An end-to-end RAG-based PDF interview question generator that analyzes uploaded PDF documents and automatically generates high-quality interview questions and answers.
The system uses LLaMA 7B, Sentence-Transformers embeddings, and Pinecone vector search, and is deployed on AWS EC2 with full Docker + CI/CD automation.
- Upload PDF documents via a web interface
- Extract and semantically analyze PDF content
- Generate interview-style questions and answers
- Retrieval-Augmented Generation (RAG) for context-aware outputs
- Export generated Q&A pairs to CSV
- Fully containerized and production-deployed on AWS
- PDF Upload
- PDFs are uploaded via a FastAPI-based web interface.
- Text Extraction & Chunking
- PDF content is parsed and split into semantically meaningful chunks.

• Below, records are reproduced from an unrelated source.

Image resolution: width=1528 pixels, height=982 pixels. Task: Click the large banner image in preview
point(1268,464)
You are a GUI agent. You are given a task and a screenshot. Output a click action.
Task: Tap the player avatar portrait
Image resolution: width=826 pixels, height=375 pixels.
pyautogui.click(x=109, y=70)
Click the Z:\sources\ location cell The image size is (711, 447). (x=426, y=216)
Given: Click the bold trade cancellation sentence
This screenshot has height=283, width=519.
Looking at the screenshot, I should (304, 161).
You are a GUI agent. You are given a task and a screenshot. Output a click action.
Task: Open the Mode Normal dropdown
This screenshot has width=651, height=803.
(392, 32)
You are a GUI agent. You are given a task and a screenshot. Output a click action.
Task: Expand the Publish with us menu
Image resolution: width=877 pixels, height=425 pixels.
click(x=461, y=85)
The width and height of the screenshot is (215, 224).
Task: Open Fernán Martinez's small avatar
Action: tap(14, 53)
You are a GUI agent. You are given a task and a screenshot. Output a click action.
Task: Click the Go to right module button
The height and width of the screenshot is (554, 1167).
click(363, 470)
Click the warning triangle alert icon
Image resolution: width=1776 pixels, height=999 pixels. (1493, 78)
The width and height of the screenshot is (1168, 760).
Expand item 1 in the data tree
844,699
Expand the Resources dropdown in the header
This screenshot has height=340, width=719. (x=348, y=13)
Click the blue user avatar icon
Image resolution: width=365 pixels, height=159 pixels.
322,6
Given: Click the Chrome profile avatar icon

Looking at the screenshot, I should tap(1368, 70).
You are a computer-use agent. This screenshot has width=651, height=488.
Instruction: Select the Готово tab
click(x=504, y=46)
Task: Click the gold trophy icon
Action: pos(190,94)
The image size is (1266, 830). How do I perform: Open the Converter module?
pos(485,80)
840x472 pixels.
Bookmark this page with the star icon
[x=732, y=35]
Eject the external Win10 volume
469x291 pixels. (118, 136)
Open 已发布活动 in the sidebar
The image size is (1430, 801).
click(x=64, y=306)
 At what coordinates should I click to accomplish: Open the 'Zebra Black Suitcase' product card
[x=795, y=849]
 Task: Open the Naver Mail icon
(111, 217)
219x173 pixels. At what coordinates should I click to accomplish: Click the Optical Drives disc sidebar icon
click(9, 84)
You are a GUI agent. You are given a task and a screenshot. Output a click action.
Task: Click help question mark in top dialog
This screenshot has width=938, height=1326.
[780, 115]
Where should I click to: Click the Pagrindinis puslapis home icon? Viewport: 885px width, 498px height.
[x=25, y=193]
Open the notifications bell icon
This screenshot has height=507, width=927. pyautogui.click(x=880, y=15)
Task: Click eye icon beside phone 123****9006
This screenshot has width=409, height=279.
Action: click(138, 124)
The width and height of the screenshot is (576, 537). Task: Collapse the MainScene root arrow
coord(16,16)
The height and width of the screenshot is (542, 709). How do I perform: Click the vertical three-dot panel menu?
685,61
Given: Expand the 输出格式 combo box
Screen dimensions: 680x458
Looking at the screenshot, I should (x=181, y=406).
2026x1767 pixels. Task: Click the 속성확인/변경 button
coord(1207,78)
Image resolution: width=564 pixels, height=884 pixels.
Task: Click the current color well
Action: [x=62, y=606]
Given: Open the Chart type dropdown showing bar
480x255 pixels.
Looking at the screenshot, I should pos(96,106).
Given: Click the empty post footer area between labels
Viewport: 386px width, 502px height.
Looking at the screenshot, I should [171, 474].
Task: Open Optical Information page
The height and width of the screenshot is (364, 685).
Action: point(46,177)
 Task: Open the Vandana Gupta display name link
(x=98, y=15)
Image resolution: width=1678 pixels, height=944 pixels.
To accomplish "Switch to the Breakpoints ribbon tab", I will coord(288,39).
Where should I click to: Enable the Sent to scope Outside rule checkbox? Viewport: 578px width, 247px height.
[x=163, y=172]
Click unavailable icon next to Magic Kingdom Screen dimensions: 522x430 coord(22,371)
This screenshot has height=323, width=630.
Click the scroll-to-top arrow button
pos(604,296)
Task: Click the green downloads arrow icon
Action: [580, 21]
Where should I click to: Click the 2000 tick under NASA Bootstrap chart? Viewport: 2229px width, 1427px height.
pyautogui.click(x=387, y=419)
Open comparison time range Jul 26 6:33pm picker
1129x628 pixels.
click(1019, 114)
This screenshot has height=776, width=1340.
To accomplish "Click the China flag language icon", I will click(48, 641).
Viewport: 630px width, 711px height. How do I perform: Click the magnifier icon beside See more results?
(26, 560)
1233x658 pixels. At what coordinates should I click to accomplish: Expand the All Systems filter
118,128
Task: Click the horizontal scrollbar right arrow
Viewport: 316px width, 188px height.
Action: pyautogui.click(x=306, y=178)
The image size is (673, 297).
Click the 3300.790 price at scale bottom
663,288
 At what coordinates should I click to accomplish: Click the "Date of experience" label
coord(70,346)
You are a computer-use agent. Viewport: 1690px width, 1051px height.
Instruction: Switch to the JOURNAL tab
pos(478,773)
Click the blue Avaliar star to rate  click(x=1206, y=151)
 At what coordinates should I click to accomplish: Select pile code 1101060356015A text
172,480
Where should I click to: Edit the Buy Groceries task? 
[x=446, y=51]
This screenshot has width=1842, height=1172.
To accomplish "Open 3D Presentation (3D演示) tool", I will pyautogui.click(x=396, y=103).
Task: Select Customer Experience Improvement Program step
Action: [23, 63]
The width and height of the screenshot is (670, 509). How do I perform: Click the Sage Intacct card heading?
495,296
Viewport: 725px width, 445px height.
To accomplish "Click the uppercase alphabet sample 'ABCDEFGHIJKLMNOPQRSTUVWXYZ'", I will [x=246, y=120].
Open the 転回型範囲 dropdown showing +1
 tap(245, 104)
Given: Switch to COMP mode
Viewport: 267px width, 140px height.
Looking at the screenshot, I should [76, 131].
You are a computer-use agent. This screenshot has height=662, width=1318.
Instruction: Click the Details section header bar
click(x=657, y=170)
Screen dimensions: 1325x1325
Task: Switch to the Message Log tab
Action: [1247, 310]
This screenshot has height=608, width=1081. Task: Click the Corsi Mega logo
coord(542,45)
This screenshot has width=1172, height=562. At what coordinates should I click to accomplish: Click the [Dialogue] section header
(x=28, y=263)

- Embedding & Vector Storage
- Sentence-Transformers (
all-MiniLM) generate embeddings. - Embeddings are stored in Pinecone for fast semantic retrieval.
- Sentence-Transformers (
- Question & Answer Generation
- Retrieved context is passed to a LLaMA 7B model.
- The model generates structured interview questions and answers.
- Export
- Generated results are saved and exported as a CSV file.
- FastAPI
- Python
- Jinja2 (templating)
- LLaMA 7B
- Sentence-Transformers (all-MiniLM)
- Pinecone Vector Database
- Docker
- AWS EC2
- Amazon ECR
- GitHub Actions (CI/CD)
.
├── .github/workflows/ # CI/CD pipelines
├── src/ # Core application logic (RAG + LLM pipeline)
├── data/ # Local development data
├── research/ # Experiments and exploration
├── static/ # Static assets (CSS, outputs, uploads)
├── templates/ # Jinja2 templates
├── app.py # FastAPI application entry point
└── README.md
# Clone the repository
git clone https://github.com/biresh1929/PDF-Interview-Questions-Generator.git
cd PDF-Interview-Questions-Generator
# Install dependencies
pip install -r requirements.txt
# Run the application
uvicorn app:app --host 0.0.0.0 --port 8080- Containerized using Docker
- Images pushed to Amazon ECR
- Deployed on AWS EC2
- Automated build and deployment using GitHub Actions CI/CD
- Interview preparation from technical PDFs
- Automated assessment content generation
- Academic and educational material analysis
- Knowledge extraction from large documents
- Designed for scalable semantic retrieval
- Easily extensible to support additional document formats
- Production-ready deployment setup
This project is open-source and available for learning and experimentation.